Erfahrungsgemäß bleibt es immer ein wenig spekulativ, Phänomene unserer Zeit auf geschichtliche Ereignisse der Vergangenheit zurückzuführen. Das gilt auch für die gefühlsarme Predigt unserer Zeit. Weder Aufklärung noch Drittes Reich können darum hier als die einzigen Faktoren zählen. Vielleicht liegt eine weitere Ursache auch an ganz anderer Stelle – nämlich in der Verwissenschaftlichung der Predigt. Die Sachlage ist folgende: In aller Regel lernen Prediger und Predigerinnen ihr Handwerk an Theologischen Seminaren, Hochschulen oder Fakultäten der Universitäten. Wie in anderen Fachbereichen ist auch hier die wissenschaftliche Lehrvermittlung maßgebend. Sie weist in vielen Fällen ein hohes Maß an abstraktem Denken und kritischer Analyse auf. Das gehört zum guten Studium und ist eine wesentliche Voraussetzung für Bildung. So weit, so gut. Das Problem beginnt an der Stelle, wo in der späteren Berufspraxis die Predigt mit der akademischen Lehrvermittlung in eins gesetzt wird. Das geschieht in vielen Fällen natürlich unbewusst, aber es passiert viel zu häufig. Frischgebackene Theologen und Theologinnen treten dann wie kleine Privatdozenten auf. Natürlich finden sich auch dann immer noch Zuhörer, die daran Gefallen finden. Doch vergleicht man den enormen Aufwand, der mit einem theologischen Studium einhergeht, mit der oft mageren Resonanz auf die gehaltenen Predigten, kann das schon wehmütig stimmen.

Das skizzierte Problem ist in der evangelischen Predigtgeschichte nicht neu – es existiert schon seit der Reformation. Die erste evangelische Predigtlehre erstellte bekanntlich der reformierte Theologe und Marburger Professor Andreas Hyperius (1511–1564). In seinem Handbuch von 1553 erörtert Hyperius die dringende Notwendigkeit, auf die Gefühle – er nennt sie Affekte – der Zuhörer einzuwirken. Ein wesentliches Hindernis empfindet er hierbei in der Verwechslung von Predigt und universitärem Unterricht:

Nicht zuletzt wird der Prediger darauf bedacht sein müssen, Affekte [d.h. Gefühle] zu erregen; denn alle Kundigen stimmen darüber überein, dass er wahrlich keines Dinges mehr bedürfe als dieser einen Tüchtigkeit.
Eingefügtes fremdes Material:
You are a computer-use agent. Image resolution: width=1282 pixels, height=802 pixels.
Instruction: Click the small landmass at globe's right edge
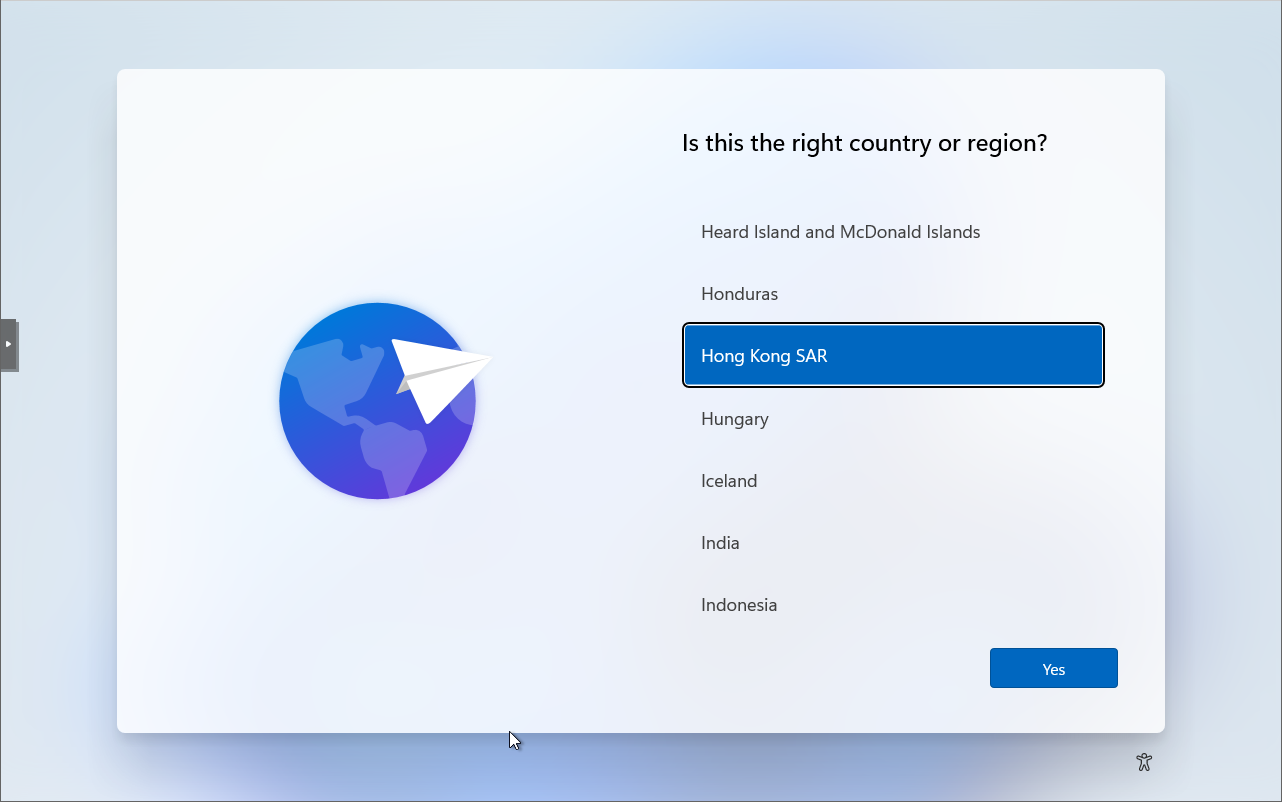point(463,405)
Die, welche im Gotteshause nicht anders lehren, als die Professoren in der Universität zu lehren pflegen, können niemals erhebliche Geistesfrucht erzeugen; und man findet sehr wenige oder doch nur einige, die durch solche Predigten zur Sinnesänderung oder zur Besserung ihres Lebens sich führen lassen. Deshalb wird jeder, der in der Kirche einmal ein Lehramt übernommen hat, Tag und Nacht darauf aus sein müssen, doch endlich mal des innewerden zu müssen, dass er in dieser Hinsicht etwas leisten könne. (Hyperius 1901, S. 75)

Die Ausführungen verdeutlichen das bisher Gesagte. Der Klassiker der evangelischen Predigtlehre erklärt die Fähigkeit, Gefühle zu erwecken, zur Grundvoraussetzung für eine gute Predigt. Ohne sie sei nur wenig Segen zu erwarten. Gewarnt wird im selben Zug ausdrücklich vor der sachlichen Redeweise der Akademiker. Der Grund ist offensichtlich: Bei Schule und Gottesdienst bzw. Katheder und Kanzel handelt es sich um zwei durch und durch verschiedene Systeme. Während die sachliche Analyse in der Lehre unumgänglich und oft beherrschend ist, kann sie in der Predigt zur Falle werden. Die Predigt ist eben kein Vortrag und keine Vorlesung, sondern eine Rede ganz eigener Prägung. Sie ist eine eigenständige Kommunikationsgattung mit eigentümlichem Profil. Sie kann im Gegensatz zur akademischen Vermittlung – so Hyperius – auf die Erregung der Gefühle keinesfalls verzichten.